Exception story about the unbuilding January 2, 2009
William Langewiesche was the only journalist who was at the 9/11 trade center site when they were unbuilding twin towers. American ground is his story about what happened in the months after the terrible attack on the towers.
The book is constructed as series of short stories all linked together to show the big picture. The focus in the book is on the actual unbuilding, the deconstruction of the "pile of rubble" that was left after two planes crashed in the WTC. It is also about the different groups that existed on the site, how they worked together and, especially, how they didn't. It is about how people automatically form tribes and create rituals. It is about being human.
The story starts with a couple of stories about the unbuilding process itself, a couple of months in the cleanup. After giving the reader some view of "the pile", the author moves back in time and constructs the WTC attack from different perspectives to show the different reactions and how different people got involved in the cleanup. From there, the story mainly continues chronologically. It describes the hard parts of the cleanup. There is a lot of focus on the arguments that happened between the different groups. It ends, as it should be, with the end of the unbuilding and showing how different people has been so involved... that they will actually miss the experience.
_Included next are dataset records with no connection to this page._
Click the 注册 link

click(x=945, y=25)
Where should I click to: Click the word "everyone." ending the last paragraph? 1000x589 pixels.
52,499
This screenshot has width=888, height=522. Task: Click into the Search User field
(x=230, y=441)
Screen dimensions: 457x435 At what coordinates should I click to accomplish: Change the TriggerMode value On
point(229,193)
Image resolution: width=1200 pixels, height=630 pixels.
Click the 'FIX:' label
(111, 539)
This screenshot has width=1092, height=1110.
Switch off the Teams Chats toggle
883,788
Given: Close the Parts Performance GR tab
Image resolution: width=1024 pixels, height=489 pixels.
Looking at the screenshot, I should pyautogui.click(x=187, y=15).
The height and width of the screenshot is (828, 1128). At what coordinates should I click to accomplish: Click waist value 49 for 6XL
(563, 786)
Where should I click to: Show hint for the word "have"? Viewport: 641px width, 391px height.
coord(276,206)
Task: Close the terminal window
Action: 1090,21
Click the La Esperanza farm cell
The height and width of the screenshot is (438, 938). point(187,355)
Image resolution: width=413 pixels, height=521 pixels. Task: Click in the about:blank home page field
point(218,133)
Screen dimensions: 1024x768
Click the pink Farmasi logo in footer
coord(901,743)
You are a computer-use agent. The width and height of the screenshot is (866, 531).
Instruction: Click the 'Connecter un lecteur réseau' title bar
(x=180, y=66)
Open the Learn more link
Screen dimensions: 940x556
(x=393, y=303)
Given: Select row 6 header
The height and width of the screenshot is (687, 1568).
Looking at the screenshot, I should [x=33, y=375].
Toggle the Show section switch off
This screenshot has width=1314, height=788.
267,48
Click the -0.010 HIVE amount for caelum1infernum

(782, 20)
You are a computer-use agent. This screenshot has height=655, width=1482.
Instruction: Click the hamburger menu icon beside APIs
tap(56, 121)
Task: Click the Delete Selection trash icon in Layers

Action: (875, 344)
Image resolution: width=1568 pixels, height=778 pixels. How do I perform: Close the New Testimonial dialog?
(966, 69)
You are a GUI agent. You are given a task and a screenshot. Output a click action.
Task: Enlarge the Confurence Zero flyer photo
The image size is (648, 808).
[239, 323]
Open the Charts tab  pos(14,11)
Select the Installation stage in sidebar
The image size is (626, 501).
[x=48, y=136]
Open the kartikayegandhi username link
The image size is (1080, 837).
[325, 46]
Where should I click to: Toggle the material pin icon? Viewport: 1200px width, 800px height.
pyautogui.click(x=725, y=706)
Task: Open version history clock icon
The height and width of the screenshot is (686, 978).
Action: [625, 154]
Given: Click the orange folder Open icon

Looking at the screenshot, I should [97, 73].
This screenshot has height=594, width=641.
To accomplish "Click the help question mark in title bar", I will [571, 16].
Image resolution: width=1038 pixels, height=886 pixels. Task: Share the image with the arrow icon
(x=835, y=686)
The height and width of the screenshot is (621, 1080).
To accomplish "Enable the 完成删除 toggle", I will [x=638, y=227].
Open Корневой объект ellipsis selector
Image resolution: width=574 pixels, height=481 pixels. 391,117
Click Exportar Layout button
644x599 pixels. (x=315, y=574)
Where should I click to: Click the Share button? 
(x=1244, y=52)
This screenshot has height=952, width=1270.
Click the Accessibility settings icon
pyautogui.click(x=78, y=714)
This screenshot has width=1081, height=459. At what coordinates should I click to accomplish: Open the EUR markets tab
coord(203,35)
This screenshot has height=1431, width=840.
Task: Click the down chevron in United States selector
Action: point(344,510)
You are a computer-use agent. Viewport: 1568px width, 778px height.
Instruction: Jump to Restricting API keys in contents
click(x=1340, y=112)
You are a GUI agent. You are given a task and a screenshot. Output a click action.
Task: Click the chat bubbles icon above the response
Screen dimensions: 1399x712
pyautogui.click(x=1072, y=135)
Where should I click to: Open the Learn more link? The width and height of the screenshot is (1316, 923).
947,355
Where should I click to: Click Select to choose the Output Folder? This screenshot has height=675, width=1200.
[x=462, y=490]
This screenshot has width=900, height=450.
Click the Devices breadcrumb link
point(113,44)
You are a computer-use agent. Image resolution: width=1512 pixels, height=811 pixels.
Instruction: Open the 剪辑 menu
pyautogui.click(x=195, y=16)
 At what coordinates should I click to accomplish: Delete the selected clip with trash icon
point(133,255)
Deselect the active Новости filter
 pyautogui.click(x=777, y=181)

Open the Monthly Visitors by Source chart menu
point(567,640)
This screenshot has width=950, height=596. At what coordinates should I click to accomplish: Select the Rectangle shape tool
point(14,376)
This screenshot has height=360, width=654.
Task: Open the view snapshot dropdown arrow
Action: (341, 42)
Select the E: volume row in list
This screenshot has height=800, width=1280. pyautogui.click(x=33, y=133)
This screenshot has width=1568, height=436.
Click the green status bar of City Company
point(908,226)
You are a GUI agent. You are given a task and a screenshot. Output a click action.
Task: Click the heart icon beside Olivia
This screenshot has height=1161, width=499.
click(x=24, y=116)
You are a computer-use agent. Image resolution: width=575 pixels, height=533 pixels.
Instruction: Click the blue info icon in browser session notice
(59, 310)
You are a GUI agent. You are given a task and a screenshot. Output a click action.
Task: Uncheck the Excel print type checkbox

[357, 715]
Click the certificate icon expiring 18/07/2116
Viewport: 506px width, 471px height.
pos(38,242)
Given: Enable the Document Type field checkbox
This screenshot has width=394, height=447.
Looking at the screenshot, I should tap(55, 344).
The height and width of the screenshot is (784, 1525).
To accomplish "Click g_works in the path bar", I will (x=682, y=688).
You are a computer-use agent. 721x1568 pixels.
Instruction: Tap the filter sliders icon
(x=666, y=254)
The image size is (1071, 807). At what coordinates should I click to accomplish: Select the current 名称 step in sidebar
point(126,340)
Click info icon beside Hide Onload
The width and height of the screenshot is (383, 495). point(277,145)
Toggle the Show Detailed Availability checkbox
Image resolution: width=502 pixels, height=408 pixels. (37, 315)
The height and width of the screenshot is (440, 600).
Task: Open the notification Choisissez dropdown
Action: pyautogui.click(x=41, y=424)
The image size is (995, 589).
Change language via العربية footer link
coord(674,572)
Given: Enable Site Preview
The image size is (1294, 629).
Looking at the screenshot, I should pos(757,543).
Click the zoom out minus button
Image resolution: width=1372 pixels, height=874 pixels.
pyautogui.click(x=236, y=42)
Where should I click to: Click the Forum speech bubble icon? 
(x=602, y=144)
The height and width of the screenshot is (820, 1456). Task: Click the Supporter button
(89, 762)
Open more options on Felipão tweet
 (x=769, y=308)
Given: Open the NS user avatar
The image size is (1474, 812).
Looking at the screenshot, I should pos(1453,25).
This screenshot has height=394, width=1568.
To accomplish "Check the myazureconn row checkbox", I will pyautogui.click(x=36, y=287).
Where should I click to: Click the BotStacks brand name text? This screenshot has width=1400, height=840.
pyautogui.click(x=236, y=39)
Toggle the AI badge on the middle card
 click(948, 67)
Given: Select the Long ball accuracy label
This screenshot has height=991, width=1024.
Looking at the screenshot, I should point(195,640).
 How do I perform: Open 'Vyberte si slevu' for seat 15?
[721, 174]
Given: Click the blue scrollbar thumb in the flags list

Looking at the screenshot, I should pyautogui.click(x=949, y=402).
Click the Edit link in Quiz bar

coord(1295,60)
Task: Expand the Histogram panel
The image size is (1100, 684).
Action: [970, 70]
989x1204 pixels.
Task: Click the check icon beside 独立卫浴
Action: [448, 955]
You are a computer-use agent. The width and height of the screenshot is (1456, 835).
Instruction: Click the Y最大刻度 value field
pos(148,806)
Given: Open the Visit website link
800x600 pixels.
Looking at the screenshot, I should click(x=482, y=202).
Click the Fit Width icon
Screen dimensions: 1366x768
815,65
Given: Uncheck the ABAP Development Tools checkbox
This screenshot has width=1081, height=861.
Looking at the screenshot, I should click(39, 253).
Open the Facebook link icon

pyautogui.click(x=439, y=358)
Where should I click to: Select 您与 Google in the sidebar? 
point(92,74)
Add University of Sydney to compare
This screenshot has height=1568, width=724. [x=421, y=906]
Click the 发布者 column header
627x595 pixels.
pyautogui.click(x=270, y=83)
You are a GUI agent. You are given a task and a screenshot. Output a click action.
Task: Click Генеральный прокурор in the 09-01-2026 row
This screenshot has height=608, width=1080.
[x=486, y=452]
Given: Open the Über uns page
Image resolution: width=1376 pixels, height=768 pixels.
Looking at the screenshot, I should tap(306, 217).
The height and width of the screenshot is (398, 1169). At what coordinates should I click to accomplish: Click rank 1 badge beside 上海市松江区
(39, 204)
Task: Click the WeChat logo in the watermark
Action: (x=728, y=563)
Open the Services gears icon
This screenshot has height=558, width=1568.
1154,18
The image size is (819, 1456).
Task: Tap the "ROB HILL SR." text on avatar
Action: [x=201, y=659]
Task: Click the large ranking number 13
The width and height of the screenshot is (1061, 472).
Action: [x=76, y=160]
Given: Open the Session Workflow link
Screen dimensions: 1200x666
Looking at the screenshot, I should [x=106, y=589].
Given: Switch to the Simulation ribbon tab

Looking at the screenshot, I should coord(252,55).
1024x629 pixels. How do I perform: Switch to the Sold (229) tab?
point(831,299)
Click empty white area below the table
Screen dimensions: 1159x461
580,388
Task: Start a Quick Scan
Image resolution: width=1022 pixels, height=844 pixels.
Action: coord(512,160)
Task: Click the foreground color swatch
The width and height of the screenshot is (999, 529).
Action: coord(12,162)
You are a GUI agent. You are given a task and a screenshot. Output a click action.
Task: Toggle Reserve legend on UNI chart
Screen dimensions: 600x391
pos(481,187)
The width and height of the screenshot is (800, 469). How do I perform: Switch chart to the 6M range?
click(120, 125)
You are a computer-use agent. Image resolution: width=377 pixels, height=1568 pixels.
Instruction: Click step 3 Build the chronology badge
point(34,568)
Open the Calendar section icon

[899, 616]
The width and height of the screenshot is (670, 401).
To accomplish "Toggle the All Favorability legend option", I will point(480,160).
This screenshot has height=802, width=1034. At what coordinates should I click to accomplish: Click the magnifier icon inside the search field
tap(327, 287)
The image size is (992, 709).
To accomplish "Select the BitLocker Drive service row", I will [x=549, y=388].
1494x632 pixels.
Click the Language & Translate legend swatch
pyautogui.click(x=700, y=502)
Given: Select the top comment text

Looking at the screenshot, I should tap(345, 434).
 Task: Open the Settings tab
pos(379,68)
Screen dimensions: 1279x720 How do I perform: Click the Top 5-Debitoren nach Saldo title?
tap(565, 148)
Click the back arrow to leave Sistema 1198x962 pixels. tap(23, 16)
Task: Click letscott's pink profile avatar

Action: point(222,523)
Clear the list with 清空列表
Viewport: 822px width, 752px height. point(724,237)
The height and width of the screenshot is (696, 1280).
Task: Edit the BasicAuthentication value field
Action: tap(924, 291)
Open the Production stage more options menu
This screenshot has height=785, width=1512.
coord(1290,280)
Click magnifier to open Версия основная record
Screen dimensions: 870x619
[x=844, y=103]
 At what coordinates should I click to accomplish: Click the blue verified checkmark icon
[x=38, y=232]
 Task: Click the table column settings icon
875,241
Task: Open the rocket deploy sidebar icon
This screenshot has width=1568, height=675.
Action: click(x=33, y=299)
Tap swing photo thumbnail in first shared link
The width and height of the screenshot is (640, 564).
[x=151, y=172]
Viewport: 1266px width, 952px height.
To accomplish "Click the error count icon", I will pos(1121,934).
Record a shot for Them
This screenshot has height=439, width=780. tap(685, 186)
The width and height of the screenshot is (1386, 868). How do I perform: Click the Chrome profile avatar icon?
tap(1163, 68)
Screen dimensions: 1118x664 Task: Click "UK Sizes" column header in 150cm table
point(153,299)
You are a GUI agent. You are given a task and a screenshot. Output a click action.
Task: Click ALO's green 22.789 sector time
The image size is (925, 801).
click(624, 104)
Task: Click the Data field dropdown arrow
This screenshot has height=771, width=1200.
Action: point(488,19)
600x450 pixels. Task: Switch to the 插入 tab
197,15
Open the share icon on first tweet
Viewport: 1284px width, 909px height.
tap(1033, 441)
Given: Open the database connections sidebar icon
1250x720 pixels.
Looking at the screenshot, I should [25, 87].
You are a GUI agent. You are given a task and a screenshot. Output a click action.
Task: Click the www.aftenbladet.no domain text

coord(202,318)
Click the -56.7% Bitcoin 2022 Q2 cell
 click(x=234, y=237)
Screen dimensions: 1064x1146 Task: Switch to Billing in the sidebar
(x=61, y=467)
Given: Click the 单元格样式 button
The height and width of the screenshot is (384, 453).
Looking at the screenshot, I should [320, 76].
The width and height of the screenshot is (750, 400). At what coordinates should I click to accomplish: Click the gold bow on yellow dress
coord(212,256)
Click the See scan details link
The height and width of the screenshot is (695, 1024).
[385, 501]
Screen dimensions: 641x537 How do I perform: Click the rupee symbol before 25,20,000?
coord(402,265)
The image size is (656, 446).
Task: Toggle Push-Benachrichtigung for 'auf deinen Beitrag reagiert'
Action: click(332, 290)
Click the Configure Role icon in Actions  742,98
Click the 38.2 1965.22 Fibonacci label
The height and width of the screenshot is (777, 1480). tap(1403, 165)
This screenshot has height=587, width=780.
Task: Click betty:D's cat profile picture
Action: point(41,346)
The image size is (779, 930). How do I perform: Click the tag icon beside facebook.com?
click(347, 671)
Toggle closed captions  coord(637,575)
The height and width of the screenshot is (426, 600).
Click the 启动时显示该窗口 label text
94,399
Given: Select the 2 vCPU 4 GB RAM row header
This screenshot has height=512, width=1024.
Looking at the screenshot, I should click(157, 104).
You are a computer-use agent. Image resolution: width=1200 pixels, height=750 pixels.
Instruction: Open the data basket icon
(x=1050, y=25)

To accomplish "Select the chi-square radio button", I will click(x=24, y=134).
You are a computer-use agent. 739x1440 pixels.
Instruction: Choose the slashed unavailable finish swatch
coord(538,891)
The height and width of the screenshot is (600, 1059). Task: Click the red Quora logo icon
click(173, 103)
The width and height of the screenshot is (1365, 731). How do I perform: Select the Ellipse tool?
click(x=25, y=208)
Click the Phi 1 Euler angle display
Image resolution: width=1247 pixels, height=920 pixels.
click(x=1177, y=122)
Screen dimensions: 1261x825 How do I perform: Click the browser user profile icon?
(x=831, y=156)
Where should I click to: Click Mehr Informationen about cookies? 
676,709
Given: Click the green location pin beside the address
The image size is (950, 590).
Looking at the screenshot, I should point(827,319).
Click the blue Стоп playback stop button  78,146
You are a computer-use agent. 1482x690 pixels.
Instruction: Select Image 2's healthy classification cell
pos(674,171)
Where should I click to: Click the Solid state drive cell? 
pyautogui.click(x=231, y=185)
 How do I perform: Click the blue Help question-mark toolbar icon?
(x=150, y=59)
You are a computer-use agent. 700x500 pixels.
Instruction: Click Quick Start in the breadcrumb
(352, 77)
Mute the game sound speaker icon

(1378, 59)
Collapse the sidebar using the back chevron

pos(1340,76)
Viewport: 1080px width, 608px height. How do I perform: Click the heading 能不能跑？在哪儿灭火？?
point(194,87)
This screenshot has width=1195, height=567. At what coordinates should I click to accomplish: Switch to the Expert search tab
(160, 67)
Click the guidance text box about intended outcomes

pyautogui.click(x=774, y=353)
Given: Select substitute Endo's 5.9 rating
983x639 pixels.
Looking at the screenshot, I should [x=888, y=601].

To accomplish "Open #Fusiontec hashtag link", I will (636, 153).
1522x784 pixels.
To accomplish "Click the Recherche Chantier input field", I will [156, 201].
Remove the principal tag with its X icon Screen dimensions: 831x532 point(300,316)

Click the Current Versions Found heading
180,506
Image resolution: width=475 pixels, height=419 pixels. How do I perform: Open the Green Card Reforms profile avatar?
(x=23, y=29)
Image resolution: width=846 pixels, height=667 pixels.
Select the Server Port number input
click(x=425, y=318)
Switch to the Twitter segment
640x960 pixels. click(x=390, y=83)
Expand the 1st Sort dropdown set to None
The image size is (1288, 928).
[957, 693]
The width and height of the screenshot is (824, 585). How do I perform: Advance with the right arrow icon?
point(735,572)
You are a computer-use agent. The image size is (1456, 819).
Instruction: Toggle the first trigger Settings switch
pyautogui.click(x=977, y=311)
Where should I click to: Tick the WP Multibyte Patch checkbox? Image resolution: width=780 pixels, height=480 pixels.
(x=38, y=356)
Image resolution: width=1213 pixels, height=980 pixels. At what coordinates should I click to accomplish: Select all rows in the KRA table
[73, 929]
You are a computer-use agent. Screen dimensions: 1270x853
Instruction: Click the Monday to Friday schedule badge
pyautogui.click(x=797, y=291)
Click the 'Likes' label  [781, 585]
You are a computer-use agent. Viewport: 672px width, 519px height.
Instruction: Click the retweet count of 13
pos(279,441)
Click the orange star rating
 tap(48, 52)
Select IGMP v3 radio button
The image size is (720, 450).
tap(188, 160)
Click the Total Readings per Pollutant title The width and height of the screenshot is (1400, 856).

The existing amazon reviews are worth checking. Seldom do books get an either very positive or very negative rating. This is because the book covers some sensitive issues that happened -- looting by different parties and fighting between the tribes on the site. Whether these taboos are true or not, I found the book a easy ready. The book kept me reading.
I'd rate American Ground between four and five stars. I moved to the four because it IS a good book and I thoroughly did enjoy it. Though, it is not exceptional enough to warrant five stars. I would recommend this book to anyone who would want an insight in the unbuilding of the WTC.
Worth a look November 9, 2008 0 out of 1 found this review helpful
Considering the emotions of the various factions involved Langewiesche does the best he can in an impossible situation. He is forever tittering between the two sides wanting to tell the truth as he sees it and coming off too hard in the various points that he makes or careening to the other side and glossing over the truth.
We (most of the reading public at large) were not on the site nor did we have family involved either in the direct attack or in the cleanup so Langewiesche tries to tell a story about what it was like to be at ground zero for a few people a living history in the present tense. While I would say he did a good job someone who lost a family member might have a different perspective but he is absolutely correct that there is a fine line between respect for the dead it doesn't matter if it is civilian, NYPD, FDNY or Port Authority and an unhealthy cult of martyrdom.
Overall-Whatever the case and whatever your point of view the country is going to continue to grapple with these issues for years to come.
Down In The Hole July 27, 2008 1 out of 1 found this review helpful
William Langewiesche's "American Ground" reads like something Edward R. Murrow might have written, if he had been born on the planet Vulcan and beamed down to the site of the World Trade Center right after the 9-11 attacks. Emotionally detached, with a faint hint of contempt for the heavy passions the attacks unleashed, it's not a book of comfort or pride, but of stubborn facts, nervelessly related.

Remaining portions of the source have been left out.